The bus stop was right in front of an amusement center (a casino, basically) in a slightly sketchy looking part of town. As we stood waiting for the bus, a person exited the casino, speaking loudly and angrily in a different language. I tensed up, ready to defend if necessary, but they continued on their way, still angrily barking as they moved down the street.
Back at the station, we had time to kill before our departure so we went to Pret a Manger, which is Starbucks-like. Eli got a falafel and halloumi wrap as well as a grape and elderflower fizzy drink; I got a Coke; and we split a chocolate croissant.
We went to the platform, but they weren't allowing people to board yet so we took a seat. It was interesting that a large line was forming, but they didn't let people through until about 5 minutes before departure. Staff was punching people's tickets at this checkpoint, which slowed things down even more. I didn't think they'd let the trail pull out while people were still working their way onto the platform but I hoofed it to car D just to be on the safe side.

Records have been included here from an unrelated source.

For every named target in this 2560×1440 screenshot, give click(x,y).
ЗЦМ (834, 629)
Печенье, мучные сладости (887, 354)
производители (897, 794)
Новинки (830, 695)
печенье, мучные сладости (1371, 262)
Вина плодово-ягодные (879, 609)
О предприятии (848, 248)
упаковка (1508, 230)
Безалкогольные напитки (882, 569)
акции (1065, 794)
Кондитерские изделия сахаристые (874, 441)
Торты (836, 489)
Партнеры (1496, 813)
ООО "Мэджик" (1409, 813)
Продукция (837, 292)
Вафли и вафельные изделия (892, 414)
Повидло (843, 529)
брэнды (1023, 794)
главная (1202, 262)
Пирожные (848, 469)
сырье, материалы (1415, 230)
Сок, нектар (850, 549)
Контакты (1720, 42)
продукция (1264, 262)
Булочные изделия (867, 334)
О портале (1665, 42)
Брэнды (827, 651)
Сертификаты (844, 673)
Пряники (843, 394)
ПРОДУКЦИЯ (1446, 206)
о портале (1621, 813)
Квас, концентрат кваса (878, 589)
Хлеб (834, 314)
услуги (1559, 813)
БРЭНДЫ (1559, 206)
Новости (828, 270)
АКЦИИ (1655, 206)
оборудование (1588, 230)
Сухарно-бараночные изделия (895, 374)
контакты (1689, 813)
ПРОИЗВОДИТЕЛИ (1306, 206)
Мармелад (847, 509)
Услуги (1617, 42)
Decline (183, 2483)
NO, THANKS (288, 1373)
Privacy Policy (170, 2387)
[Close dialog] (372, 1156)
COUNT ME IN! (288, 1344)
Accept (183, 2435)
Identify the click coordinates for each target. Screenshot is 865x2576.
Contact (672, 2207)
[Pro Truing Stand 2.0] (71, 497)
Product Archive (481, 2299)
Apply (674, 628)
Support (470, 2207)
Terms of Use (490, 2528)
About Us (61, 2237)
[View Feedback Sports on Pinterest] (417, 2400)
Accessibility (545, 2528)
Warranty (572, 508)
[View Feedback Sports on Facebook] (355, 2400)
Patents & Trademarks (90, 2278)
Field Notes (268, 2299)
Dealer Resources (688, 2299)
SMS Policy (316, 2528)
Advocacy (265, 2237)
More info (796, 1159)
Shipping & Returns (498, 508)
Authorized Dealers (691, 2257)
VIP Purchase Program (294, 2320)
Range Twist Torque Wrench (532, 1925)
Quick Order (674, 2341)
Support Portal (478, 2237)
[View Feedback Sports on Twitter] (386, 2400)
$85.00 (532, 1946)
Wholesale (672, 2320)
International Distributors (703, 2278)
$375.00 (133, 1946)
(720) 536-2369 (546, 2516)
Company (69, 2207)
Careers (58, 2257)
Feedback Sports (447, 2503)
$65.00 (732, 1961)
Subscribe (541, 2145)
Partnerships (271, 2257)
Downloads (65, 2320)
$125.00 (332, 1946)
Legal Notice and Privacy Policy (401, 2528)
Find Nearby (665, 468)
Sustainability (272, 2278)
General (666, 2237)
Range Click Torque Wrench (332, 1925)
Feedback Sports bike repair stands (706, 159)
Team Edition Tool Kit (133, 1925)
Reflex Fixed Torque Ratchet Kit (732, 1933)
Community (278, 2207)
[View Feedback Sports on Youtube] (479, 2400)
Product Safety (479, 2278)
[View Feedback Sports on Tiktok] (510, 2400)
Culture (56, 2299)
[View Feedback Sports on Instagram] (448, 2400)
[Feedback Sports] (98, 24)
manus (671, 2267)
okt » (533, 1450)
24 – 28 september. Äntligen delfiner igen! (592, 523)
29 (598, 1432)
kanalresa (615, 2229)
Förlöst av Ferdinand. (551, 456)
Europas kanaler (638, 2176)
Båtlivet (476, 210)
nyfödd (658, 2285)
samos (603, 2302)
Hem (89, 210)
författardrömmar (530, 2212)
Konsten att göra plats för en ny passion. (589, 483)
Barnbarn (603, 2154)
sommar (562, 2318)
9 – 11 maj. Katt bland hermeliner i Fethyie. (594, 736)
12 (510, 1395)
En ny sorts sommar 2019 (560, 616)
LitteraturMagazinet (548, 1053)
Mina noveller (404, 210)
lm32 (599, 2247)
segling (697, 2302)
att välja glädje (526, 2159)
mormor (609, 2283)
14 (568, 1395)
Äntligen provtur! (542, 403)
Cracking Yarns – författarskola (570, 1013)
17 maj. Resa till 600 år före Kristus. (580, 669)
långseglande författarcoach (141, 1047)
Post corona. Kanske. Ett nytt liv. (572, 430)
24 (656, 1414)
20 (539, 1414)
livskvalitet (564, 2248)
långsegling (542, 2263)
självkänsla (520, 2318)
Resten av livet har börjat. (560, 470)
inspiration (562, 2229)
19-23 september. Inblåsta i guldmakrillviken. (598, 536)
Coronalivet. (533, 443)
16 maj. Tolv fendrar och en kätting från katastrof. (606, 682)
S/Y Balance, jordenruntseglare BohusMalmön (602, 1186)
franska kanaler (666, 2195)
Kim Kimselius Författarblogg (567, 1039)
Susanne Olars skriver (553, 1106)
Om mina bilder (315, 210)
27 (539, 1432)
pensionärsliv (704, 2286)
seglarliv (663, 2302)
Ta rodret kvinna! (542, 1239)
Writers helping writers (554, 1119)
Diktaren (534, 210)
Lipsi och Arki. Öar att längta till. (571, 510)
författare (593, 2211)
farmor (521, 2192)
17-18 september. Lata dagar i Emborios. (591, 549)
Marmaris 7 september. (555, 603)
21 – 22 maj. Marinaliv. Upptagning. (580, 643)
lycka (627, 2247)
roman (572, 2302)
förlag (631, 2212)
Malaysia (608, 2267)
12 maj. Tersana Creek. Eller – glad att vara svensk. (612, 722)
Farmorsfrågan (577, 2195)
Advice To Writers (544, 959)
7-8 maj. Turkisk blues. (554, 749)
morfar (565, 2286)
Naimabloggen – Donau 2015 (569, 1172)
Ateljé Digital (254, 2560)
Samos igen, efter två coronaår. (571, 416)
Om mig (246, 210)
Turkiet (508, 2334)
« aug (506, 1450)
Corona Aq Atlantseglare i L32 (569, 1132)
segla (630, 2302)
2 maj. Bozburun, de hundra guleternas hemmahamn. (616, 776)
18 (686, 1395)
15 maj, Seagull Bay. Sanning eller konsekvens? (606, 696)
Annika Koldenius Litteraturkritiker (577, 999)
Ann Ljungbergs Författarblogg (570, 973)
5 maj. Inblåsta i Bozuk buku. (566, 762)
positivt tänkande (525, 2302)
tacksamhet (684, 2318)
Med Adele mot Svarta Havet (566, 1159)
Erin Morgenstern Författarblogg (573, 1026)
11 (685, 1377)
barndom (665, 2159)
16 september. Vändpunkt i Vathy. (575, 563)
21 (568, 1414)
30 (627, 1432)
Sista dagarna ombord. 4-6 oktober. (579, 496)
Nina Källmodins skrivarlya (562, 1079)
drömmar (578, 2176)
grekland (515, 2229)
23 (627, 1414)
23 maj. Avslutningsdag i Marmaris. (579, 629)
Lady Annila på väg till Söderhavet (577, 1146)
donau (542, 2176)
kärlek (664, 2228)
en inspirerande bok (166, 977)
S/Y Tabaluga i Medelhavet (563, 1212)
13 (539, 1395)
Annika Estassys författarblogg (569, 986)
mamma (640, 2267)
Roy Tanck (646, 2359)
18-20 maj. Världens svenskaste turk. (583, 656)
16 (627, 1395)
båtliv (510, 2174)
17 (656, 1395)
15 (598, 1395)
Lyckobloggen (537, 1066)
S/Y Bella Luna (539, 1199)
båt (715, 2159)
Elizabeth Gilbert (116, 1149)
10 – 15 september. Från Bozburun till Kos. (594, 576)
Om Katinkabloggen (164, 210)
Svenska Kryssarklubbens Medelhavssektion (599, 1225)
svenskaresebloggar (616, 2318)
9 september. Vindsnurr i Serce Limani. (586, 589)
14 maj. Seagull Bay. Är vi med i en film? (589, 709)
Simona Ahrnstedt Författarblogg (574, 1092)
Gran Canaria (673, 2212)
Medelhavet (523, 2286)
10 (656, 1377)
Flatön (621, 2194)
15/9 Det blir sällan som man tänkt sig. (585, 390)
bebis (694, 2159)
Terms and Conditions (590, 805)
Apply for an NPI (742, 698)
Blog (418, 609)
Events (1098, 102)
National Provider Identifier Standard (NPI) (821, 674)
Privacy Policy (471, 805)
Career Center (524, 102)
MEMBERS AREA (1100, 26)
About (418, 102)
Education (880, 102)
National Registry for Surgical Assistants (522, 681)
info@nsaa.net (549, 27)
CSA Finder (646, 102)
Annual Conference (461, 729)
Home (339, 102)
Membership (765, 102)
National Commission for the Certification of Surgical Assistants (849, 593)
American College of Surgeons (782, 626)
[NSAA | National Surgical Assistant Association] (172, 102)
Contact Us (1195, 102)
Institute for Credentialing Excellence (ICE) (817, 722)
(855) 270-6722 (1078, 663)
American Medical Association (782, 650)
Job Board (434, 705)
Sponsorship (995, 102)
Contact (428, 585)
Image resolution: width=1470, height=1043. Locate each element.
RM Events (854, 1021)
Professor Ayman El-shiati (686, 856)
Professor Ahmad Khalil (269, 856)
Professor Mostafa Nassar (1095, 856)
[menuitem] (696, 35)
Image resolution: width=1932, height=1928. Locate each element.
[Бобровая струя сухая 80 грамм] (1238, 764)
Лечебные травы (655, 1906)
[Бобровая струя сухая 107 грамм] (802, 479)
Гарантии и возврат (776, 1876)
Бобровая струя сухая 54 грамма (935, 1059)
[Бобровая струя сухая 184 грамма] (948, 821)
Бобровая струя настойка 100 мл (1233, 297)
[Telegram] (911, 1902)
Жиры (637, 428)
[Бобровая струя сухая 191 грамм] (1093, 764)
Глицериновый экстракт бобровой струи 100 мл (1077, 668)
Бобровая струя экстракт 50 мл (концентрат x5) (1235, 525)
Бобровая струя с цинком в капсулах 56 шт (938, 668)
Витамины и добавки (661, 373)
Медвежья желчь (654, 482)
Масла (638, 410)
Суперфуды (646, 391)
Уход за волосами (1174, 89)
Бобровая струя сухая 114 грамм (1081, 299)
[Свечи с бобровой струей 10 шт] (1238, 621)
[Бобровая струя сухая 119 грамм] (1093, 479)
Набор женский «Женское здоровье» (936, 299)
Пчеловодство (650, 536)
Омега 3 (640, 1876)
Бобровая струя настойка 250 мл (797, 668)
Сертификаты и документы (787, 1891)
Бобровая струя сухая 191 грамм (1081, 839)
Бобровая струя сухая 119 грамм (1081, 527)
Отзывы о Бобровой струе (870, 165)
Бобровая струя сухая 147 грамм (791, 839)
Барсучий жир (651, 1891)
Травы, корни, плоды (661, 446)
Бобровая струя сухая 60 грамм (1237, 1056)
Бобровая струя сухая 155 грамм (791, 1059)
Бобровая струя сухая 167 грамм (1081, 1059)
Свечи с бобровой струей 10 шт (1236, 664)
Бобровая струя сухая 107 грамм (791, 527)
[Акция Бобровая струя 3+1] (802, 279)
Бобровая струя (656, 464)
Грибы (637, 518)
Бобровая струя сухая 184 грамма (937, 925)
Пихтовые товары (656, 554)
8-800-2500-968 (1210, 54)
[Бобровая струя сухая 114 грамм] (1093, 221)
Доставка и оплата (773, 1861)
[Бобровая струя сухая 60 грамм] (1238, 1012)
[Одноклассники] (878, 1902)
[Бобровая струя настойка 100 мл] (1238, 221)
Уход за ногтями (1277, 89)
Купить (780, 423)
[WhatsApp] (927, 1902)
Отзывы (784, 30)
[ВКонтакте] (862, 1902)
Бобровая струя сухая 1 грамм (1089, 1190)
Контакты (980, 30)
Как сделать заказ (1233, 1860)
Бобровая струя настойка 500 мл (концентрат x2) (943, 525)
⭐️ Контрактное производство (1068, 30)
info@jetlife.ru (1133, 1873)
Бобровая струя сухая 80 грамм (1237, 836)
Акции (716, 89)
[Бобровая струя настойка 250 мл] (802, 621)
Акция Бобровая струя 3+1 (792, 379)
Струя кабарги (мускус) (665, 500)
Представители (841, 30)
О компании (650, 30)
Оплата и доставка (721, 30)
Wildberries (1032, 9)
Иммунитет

The outside of this train looked old, but the inside was modern and looked fairly new. I didn't get a photo, but again there was an LED sign that had our names listed. The seats were purple and covered with a velvety upholstery. For the trip back to Dublin, our seats were oriented facing the front of the train; on the trip to Belfast, we were sitting backwards.
It was dark by this time so there wasn't much to see out the windows. I read a book for a little while; Eli played around on the socials using his phone. We had trolley service again but, as we had had a snack at the station, we didn't get anything.
The ride back was fairly uneventful. A group of people boarded at the first or second stop, and they were talking quite loudly. I was like, "Dudes, read the room. It's quiet in here besides you." Thankfully, they got off at the next stop, and the train was quiet again.
We pulled into Dublin Connolly around 6:20 p.m. The Red Line tram that would've taken us from the station to Abbey Street was again in service....and we just missed it. We caught another Red Line tram to Abbey Street and walked a bit to get to the Green Line tram that would take us home.
On the front of each tram, there's a lighted digital sign that tells you the tram's final stop. The tram that pulled up when the Brides Glen tram was due said "Not in Service." We still piled on, and the driver never kicked us all off, so we figured we were good to go. It was packed with people so we had to stand for quite some time. I sat down as soon as a seat opened up as my hip was bothering me, and Eli eventually got a seat as the population thinned.
We'd been away more than 12 hours so the cats were glad to see us, and I was just as glad to be home.
As Eli pointed out, I've now been in three different countries since August (US, Republic of Ireland, and Northern Ireland). Not bad for someone who had never been outside the US in over 50 years.